● Collected data:
::::
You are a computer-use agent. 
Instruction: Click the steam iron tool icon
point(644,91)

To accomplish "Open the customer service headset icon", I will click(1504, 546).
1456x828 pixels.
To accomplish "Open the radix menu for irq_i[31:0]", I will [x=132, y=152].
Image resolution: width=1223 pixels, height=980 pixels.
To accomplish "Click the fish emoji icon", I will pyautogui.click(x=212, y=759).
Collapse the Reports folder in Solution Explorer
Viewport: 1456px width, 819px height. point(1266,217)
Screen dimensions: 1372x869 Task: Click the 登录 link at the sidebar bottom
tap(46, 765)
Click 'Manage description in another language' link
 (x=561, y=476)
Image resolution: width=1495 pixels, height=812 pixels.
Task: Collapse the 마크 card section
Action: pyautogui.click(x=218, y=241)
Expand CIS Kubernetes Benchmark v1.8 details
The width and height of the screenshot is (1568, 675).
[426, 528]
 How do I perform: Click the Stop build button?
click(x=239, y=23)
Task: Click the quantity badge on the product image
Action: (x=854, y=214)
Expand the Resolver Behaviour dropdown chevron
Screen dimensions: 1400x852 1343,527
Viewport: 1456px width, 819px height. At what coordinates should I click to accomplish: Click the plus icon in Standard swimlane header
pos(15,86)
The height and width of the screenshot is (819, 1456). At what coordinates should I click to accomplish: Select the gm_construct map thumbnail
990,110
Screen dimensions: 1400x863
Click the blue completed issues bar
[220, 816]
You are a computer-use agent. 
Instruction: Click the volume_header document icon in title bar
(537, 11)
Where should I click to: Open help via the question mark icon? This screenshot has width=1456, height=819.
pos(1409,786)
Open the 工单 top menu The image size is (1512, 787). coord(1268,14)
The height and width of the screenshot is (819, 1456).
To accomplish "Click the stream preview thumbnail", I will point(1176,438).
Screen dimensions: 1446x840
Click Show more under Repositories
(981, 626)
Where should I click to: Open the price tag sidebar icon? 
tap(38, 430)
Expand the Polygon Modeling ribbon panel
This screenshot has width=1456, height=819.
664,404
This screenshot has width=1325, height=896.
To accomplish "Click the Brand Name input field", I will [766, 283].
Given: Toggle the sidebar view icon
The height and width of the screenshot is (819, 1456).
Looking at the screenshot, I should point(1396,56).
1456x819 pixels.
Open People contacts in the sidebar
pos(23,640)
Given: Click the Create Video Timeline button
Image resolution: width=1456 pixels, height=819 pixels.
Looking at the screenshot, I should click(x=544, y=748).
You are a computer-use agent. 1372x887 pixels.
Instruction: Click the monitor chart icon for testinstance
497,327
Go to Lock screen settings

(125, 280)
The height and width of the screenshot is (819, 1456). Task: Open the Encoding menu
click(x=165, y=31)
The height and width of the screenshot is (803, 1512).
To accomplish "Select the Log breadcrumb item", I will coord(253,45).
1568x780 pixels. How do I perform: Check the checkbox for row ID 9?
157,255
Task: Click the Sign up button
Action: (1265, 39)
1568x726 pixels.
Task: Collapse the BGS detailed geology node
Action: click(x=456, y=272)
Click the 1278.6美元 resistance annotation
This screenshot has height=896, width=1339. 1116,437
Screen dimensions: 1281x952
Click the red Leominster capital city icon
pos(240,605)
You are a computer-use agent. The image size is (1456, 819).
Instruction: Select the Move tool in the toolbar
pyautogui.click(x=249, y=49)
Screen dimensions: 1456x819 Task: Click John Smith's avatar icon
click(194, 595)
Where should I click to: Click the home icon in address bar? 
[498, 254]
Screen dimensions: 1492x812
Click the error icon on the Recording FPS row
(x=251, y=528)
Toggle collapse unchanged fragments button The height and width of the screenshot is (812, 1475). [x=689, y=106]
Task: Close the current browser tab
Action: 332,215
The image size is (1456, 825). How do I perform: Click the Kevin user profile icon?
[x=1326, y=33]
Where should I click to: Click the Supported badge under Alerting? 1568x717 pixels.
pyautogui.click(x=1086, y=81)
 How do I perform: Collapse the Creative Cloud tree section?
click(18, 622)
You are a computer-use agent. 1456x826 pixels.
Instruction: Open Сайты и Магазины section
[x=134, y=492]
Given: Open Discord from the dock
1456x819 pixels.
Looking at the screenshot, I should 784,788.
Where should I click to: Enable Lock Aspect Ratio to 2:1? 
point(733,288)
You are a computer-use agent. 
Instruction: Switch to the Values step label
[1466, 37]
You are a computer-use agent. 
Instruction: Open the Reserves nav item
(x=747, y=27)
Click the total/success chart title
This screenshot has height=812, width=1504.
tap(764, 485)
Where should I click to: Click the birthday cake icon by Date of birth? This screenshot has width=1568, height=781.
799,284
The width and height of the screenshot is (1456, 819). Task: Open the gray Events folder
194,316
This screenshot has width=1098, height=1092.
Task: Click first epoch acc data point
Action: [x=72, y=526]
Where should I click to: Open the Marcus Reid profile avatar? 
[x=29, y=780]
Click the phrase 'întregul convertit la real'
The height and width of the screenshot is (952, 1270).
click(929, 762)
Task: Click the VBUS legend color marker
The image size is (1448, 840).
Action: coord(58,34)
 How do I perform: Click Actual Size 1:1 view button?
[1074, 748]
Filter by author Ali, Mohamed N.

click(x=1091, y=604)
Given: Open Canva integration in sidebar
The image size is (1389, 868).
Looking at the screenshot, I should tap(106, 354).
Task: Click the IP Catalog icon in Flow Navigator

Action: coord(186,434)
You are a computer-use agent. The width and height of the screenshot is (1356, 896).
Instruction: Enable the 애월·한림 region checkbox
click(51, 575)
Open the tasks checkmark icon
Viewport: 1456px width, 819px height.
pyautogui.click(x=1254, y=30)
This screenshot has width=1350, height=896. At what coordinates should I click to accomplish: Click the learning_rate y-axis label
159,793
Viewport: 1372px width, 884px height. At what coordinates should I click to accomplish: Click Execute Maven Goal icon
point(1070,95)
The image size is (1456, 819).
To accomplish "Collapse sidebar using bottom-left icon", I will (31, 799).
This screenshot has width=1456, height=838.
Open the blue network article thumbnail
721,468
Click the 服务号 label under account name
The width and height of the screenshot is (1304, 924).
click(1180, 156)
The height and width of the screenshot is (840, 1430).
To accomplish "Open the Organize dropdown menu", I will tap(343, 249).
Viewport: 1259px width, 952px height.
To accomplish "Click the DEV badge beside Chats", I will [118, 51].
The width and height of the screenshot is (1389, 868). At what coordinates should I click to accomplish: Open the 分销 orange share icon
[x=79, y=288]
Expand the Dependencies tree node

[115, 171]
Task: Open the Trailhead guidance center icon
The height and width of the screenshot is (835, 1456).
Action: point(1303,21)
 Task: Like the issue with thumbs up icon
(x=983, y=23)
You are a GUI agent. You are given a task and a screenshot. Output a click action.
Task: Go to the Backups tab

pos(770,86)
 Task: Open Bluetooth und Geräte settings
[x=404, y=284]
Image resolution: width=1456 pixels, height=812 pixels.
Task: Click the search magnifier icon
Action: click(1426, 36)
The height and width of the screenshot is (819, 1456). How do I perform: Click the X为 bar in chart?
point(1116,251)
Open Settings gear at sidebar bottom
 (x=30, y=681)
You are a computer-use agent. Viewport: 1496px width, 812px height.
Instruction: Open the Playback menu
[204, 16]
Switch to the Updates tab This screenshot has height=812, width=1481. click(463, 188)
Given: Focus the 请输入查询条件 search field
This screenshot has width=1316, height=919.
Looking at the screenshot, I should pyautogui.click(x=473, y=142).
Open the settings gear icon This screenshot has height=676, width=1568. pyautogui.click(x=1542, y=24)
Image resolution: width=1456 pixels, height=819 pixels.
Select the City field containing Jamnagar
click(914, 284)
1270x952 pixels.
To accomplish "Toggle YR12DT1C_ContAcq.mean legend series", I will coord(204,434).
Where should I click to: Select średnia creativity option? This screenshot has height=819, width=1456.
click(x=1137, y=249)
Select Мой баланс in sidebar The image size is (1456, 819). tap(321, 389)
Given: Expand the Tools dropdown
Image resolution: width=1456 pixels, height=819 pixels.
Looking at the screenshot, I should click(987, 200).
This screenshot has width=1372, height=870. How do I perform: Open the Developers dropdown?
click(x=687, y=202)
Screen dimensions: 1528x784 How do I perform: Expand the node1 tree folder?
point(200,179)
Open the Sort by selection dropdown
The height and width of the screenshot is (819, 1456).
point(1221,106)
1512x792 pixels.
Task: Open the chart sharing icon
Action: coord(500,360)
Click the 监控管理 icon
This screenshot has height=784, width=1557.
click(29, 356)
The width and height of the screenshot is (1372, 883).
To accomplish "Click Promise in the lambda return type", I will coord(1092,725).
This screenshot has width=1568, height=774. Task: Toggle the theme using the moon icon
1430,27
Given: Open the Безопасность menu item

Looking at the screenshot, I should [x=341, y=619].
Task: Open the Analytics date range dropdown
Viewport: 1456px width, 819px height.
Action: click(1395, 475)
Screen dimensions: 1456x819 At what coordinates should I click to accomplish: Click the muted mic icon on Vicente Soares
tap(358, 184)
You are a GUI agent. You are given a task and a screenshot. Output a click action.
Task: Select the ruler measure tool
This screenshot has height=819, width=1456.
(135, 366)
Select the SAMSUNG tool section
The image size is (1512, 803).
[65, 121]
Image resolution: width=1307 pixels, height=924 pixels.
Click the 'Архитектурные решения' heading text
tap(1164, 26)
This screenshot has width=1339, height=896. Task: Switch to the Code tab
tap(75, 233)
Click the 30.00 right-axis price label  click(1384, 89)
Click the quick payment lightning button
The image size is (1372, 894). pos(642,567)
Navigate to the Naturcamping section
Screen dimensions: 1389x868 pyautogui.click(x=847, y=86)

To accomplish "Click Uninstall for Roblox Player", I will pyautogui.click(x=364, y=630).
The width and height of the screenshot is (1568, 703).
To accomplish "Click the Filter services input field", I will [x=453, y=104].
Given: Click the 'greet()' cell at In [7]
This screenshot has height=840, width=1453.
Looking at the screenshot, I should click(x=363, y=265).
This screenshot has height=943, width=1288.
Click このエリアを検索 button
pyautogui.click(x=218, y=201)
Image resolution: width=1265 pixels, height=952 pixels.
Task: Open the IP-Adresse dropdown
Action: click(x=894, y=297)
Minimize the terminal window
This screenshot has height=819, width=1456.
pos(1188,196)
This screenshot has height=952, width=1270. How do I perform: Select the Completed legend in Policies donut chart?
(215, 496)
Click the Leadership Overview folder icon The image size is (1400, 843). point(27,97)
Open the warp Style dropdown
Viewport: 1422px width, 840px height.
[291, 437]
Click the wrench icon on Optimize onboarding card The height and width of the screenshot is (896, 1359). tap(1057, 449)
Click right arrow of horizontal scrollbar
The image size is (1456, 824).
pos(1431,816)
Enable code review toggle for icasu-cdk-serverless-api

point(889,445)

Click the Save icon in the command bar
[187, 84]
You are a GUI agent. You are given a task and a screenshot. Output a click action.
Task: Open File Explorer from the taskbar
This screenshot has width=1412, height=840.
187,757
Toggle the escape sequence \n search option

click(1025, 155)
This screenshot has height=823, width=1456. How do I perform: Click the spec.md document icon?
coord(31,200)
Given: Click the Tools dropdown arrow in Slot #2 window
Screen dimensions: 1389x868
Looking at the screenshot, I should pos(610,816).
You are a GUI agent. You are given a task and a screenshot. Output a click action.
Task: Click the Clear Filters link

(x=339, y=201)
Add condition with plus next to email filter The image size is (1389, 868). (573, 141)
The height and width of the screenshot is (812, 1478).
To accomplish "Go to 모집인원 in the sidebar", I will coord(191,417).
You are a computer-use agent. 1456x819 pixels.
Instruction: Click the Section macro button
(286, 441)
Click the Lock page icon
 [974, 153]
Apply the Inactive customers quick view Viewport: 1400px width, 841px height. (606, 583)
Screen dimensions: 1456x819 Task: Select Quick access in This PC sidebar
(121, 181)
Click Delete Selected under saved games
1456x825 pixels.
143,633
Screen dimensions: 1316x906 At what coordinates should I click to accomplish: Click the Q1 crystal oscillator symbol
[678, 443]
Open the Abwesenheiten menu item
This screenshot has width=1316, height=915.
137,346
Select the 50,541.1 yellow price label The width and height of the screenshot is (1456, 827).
::::
● TASK GOAL:
All that is wanted is the run of lines from the start of the data through the line containing "Image resolution: width=1223", copied word for word.

● FINISHED TASK:
You are a computer-use agent. 
Instruction: Click the steam iron tool icon
point(644,91)

To accomplish "Open the customer service headset icon", I will click(1504, 546).
1456x828 pixels.
To accomplish "Open the radix menu for irq_i[31:0]", I will [x=132, y=152].
Image resolution: width=1223 pixels, height=980 pixels.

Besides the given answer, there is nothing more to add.